File to Markdown — Skill
Overview
Convert files into clean, structured, AI-ready Markdown using the markdown.new API powered by Cloudflare Workers AI toMarkdown().
Supports 20+ formats including documents, spreadsheets, images, and structured data.
No authentication required (500 requests/day per IP).
When to Use This Skill
Use this skill whenever you need to:
- Extract text from files for LLM processing
- Convert PDFs or Office files into Markdown
- Normalize data into structured text
- Process uploaded user files
- Scrape webpage content into Markdown
- Convert images into AI-generated descriptions + content
Common AI workflows:
- RAG ingestion pipelines
- Knowledge base creation
- Document summarization
- Dataset extraction
- Spreadsheet analysis
- OCR-like extraction from images
Supported Formats
Documents
.pdf.docx.odt
Spreadsheets
.xlsx.xls.xlsm.xlsb.et.ods.numbers
Images
.jpg.jpeg.png.webp.svg
Text & Structured Data
.txt.md.csv.json.xml.html.htm
Notes:
- Image conversion uses AI object detection + summarization.
- HTML URL conversion uses a web page pipeline.
- Uploaded HTML uses Workers AI conversion.
API Base URL
https://markdown.new
Endpoints
1️⃣ Convert Remote File (Simple GET)
Returns plain Markdown text.
GET /:file-url
Example:
curl -s "https://markdown.new/https://example.com/report.pdf"
2️⃣ Convert Remote File (JSON Response)
Returns metadata + Markdown.
GET /:file-url?format=json
Example:
curl -s "https://markdown.new/https://example.com/report.pdf?format=json"
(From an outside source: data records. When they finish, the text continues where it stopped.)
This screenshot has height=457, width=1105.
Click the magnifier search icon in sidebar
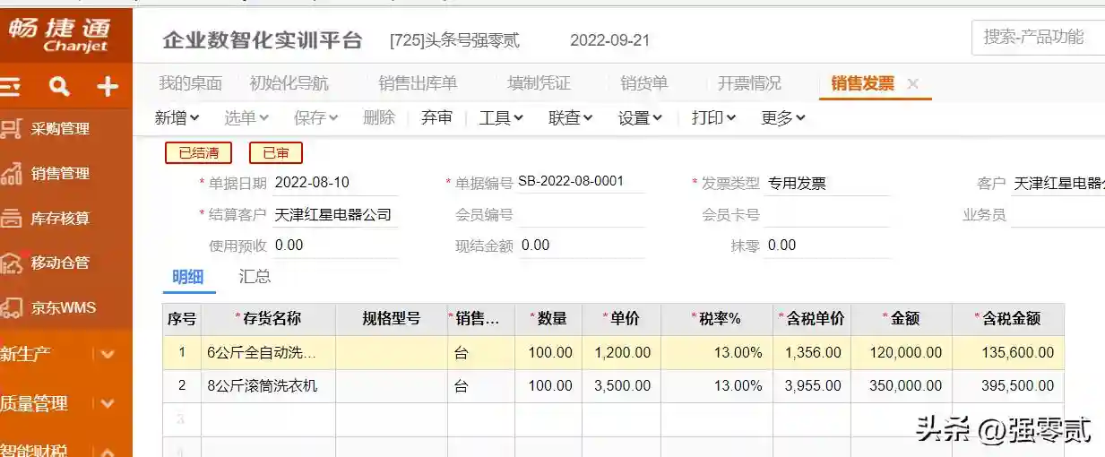point(59,87)

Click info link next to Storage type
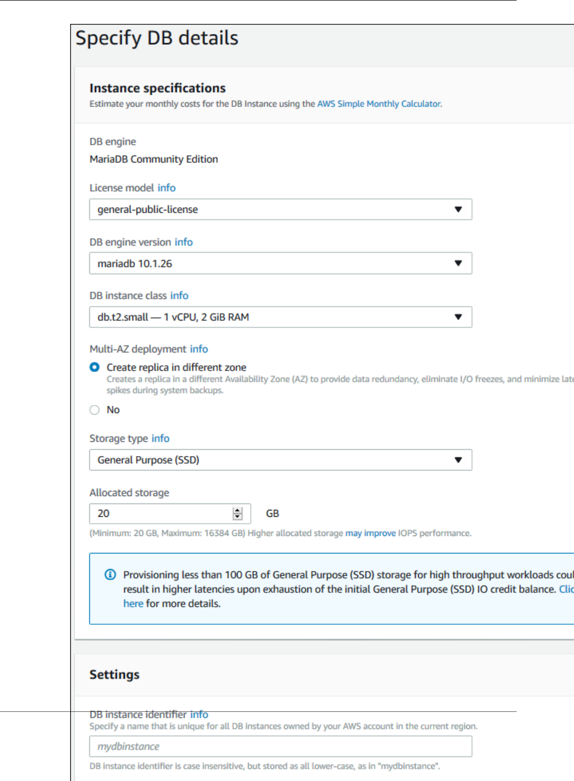[161, 438]
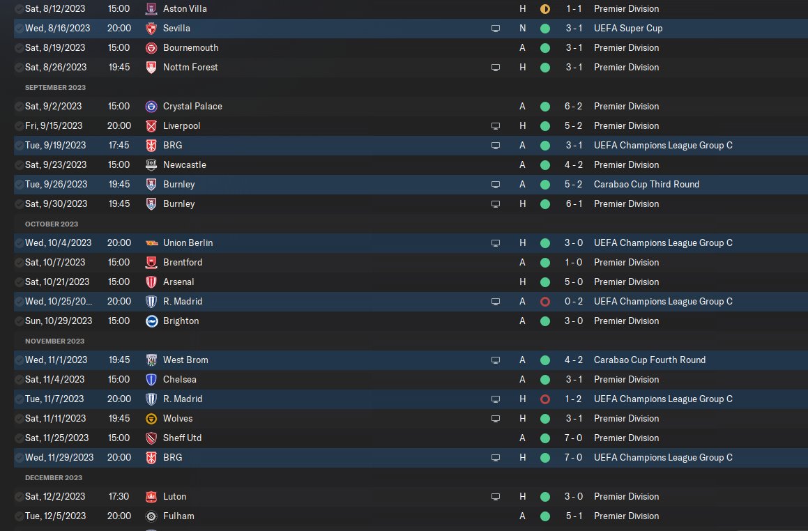Click the Brighton club badge icon
The height and width of the screenshot is (531, 808).
click(x=151, y=321)
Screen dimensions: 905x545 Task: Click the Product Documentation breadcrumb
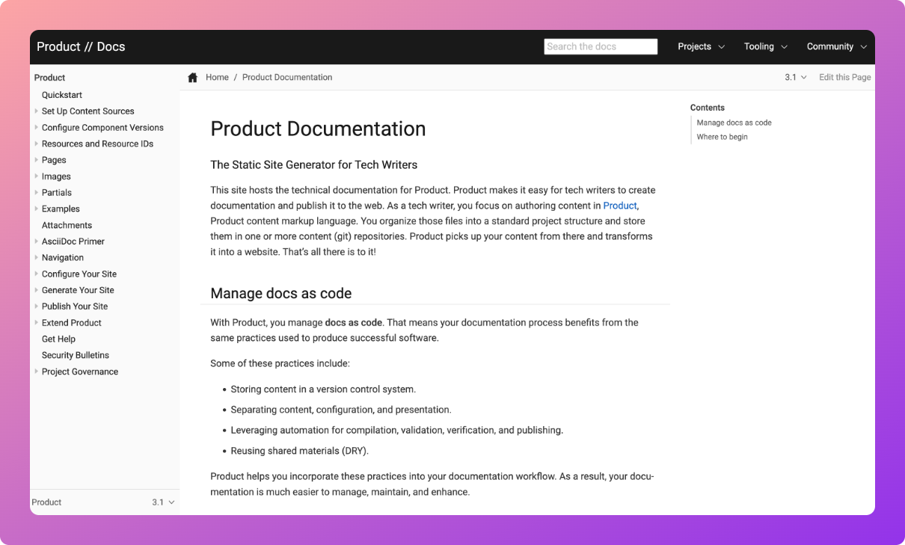point(287,77)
3️⃣ Convert Remote File via POST
Use when you want structured JSON response.
POST /
Content-Type: application/json
Body:
{
"url": "https://example.com/report.pdf"
}
Example:
curl -s https://markdown.new/ \
-H "Content-Type: application/json" \
-d '{"url": "https://example.com/report.pdf"}'
4️⃣ Upload Local File
Use when file is not publicly accessible.
POST /convert
multipart/form-data
Example:
curl -s https://markdown.new/convert \
-F "file=@document.pdf"
Response Formats
URL Conversion Response
{
"success": true,
"url": "https://example.com/report.pdf",
"title": "Quarterly Report",
"content": "# Quarterly Report\n\n...",
"method": "Workers AI (file)",
"duration_ms": 1200,
"tokens": 850
}
Upload Conversion Response
{
"success": true,
"data": {
"title": "Q4 Report",
"content": "# Q4 Report\n\n...",
"filename": "report.xlsx",
"file_type": ".xlsx",
"tokens": 1250,
"processing_time_ms": 320
}
}
Best Practices for AI Agents
Prefer GET for Simple Workflows
Use:
GET /:url
When:
- You only need Markdown text
- Speed is important
- No metadata required
Prefer POST for Structured Pipelines
Use POST when:
- Metadata is needed
- Token counts are required
- Monitoring or logging is implemented
- Building automation workflows
File Upload Strategy
Use /convert only if:
- File is local
- File is private
- File requires authentication to access
Otherwise always prefer URL conversion.
Error Handling Strategy
Agents should:
- Check
"success": true - Retry once if network failure
- Validate content length > 0
- Fallback to alternate extraction if needed
Rate Limits
- 500 requests/day per IP without API key
- No signup required
Agents should:
- Cache results when possible
- Avoid duplicate conversions
Integration Examples
JavaScript (Node.js)
const res = await fetch("https://markdown.new/", {
method: "POST",
headers: { "Content-Type": "application/json" },
body: JSON.stringify({
url: "https://example.com/file.pdf"
})
});
const data = await res.json();
console.log(data.content);
Python
import requests
res = requests.post(
"https://markdown.new/",
json={"url": "https://example.com/file.pdf"}
)
data = res.json()
print(data["content"])
Agent Decision Tree
If user provides:
| Input Type | Action |
|---|---|
| Public file URL | Use GET or POST |
| Local file | Use POST /convert |
| Image | Convert then summarize |
| Spreadsheet | Convert then analyze |
| Webpage | Convert URL HTML |
Output Expectations
The Markdown should be:
- Clean
- Structured
- AI-friendly
- Minimal noise
- Ready for LLM ingestion
Limitations
- Complex PDF layouts may lose formatting
- Large spreadsheets may be truncated
- Images rely on AI interpretation accuracy
- Token limits may apply
Summary
This skill provides a universal file-to-Markdown conversion layer for AI systems with:
- No authentication
- Simple HTTP interface
- Multi-format support
- Structured output
- Fast processing
Ideal for document ingestion, RAG pipelines, and automation agents.